>>

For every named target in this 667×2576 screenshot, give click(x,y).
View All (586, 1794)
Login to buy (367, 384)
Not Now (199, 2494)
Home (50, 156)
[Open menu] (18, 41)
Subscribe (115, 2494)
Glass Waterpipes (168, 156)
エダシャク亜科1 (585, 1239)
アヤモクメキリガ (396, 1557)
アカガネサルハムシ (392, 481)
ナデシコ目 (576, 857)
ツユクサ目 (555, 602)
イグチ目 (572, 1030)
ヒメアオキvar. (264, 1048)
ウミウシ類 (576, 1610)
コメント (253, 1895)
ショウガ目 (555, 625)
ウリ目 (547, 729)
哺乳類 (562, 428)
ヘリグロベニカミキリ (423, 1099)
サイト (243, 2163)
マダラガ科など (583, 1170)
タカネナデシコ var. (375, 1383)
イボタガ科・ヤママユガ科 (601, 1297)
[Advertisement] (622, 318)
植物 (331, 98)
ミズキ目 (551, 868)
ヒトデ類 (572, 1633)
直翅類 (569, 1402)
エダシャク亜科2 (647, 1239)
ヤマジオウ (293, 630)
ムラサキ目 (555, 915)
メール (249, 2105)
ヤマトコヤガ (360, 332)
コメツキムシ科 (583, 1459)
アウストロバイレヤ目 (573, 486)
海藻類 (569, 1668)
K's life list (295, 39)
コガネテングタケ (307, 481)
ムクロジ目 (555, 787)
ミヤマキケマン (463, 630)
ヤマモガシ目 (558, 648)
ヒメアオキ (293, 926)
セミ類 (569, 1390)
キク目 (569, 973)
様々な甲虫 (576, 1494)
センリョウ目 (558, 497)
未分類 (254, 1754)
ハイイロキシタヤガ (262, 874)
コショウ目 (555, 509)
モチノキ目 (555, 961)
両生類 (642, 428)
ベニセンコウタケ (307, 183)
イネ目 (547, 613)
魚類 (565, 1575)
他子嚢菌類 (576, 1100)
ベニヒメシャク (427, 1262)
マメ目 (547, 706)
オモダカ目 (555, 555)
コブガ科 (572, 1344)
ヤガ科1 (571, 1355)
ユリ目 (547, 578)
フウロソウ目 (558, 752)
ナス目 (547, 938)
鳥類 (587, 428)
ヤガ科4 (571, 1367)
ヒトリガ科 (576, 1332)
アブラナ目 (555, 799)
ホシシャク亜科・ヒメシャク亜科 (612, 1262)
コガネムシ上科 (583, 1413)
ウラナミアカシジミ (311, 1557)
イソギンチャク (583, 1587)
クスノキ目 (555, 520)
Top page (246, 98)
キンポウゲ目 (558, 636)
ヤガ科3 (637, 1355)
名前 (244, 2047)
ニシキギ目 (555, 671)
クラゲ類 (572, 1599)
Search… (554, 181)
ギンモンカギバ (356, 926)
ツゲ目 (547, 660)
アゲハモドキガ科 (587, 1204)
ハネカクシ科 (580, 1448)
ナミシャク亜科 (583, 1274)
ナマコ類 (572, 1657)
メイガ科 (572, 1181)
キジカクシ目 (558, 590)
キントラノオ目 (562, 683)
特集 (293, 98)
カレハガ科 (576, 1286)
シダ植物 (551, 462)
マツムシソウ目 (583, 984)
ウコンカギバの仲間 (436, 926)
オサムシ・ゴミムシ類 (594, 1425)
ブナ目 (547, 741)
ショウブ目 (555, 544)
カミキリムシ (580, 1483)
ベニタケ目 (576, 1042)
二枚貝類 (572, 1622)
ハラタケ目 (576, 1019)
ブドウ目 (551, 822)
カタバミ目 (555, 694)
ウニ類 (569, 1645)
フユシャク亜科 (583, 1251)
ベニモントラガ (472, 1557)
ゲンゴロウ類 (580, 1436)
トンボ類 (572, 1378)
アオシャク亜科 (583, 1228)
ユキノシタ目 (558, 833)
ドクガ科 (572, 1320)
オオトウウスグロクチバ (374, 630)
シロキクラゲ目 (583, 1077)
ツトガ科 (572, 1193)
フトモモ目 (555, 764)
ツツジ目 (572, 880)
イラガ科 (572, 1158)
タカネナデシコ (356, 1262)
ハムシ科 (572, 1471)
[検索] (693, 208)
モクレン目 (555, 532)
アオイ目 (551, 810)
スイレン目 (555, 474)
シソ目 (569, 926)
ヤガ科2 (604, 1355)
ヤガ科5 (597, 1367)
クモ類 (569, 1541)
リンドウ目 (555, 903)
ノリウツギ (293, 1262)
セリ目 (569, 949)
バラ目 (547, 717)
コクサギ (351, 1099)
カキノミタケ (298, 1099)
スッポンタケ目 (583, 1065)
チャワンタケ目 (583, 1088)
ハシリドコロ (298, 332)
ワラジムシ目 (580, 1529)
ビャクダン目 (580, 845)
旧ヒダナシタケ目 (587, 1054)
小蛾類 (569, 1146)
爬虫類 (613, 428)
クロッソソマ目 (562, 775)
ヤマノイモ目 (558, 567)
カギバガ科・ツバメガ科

<<

**TO DO:**
Reproduce the lines of the entries above exactly, but only from the line containing "シダ植物 (551, 462)" through the final line.

**SOLUTION FOR THIS TASK:**
シダ植物 (551, 462)
マツムシソウ目 (583, 984)
ウコンカギバの仲間 (436, 926)
オサムシ・ゴミムシ類 (594, 1425)
ブナ目 (547, 741)
ショウブ目 (555, 544)
カミキリムシ (580, 1483)
ベニタケ目 (576, 1042)
二枚貝類 (572, 1622)
ハラタケ目 (576, 1019)
ブドウ目 (551, 822)
カタバミ目 (555, 694)
ウニ類 (569, 1645)
フユシャク亜科 (583, 1251)
ベニモントラガ (472, 1557)
ゲンゴロウ類 (580, 1436)
トンボ類 (572, 1378)
アオシャク亜科 (583, 1228)
ユキノシタ目 (558, 833)
ドクガ科 (572, 1320)
オオトウウスグロクチバ (374, 630)
シロキクラゲ目 (583, 1077)
ツトガ科 (572, 1193)
フトモモ目 (555, 764)
ツツジ目 (572, 880)
イラガ科 (572, 1158)
タカネナデシコ (356, 1262)
ハムシ科 (572, 1471)
[検索] (693, 208)
モクレン目 (555, 532)
アオイ目 (551, 810)
スイレン目 (555, 474)
シソ目 (569, 926)
ヤガ科2 (604, 1355)
ヤガ科5 (597, 1367)
クモ類 (569, 1541)
リンドウ目 (555, 903)
ノリウツギ (293, 1262)
セリ目 (569, 949)
バラ目 (547, 717)
コクサギ (351, 1099)
カキノミタケ (298, 1099)
スッポンタケ目 (583, 1065)
チャワンタケ目 (583, 1088)
ハシリドコロ (298, 332)
ワラジムシ目 (580, 1529)
ビャクダン目 (580, 845)
旧ヒダナシタケ目 (587, 1054)
小蛾類 (569, 1146)
爬虫類 (613, 428)
クロッソソマ目 (562, 775)
ヤマノイモ目 (558, 567)
カギバガ科・ツバメガ科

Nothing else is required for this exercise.